• Task to complete: Read the data below. Every line holding the string "chevron" must be copied.

── Supplied material ──

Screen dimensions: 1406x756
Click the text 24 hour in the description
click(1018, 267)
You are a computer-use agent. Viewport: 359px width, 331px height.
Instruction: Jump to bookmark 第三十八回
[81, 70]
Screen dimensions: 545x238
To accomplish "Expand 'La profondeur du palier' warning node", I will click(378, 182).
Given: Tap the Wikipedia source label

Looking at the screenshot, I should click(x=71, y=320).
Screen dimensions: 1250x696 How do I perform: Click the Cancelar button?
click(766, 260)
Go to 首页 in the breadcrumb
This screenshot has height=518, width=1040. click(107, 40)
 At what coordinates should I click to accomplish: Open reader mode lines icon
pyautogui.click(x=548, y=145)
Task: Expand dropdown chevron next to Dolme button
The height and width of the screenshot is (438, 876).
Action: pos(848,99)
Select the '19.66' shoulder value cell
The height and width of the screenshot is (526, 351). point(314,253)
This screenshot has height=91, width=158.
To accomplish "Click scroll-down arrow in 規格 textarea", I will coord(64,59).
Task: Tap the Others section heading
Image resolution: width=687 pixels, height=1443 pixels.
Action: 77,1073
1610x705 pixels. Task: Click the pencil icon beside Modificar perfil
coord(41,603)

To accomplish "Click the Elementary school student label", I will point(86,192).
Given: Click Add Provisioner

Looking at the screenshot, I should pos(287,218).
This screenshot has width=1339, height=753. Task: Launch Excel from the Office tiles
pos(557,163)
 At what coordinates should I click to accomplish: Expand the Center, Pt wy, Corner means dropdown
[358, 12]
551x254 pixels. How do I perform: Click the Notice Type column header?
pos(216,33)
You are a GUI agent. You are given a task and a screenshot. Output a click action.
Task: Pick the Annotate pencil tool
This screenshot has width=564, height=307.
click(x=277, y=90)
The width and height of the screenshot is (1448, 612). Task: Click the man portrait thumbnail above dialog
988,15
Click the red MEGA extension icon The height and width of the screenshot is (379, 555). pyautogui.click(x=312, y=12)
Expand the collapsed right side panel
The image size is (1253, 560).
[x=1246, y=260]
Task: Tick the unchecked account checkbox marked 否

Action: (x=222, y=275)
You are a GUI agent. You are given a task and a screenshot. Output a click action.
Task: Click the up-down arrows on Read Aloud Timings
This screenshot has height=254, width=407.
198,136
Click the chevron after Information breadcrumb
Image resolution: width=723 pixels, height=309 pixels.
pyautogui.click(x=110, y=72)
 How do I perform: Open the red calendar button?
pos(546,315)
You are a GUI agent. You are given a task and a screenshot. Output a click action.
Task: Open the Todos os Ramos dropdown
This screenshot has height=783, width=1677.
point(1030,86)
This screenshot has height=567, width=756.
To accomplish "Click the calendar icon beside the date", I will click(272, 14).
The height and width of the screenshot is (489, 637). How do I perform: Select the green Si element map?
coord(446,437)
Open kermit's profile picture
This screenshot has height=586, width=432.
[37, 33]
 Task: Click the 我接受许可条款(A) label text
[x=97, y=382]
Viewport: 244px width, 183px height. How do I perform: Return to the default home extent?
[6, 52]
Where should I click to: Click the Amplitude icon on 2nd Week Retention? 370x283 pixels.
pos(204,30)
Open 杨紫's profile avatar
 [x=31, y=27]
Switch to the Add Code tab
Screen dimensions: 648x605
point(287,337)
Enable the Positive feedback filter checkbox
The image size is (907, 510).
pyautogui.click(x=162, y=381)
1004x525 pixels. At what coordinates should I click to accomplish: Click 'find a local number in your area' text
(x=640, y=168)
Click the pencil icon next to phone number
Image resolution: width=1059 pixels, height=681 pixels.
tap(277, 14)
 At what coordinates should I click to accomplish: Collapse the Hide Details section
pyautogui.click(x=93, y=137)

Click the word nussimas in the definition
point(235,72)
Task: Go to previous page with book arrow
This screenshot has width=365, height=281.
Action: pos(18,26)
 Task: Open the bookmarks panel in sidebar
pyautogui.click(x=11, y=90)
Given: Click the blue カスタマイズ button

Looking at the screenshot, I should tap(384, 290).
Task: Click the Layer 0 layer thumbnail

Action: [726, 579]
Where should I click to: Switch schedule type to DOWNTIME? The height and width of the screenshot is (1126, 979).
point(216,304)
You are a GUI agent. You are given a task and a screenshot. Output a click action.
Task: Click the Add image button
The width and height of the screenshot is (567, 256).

───

• Reply to the exercise:
Task: Expand dropdown chevron next to Dolme button
Click the chevron after Information breadcrumb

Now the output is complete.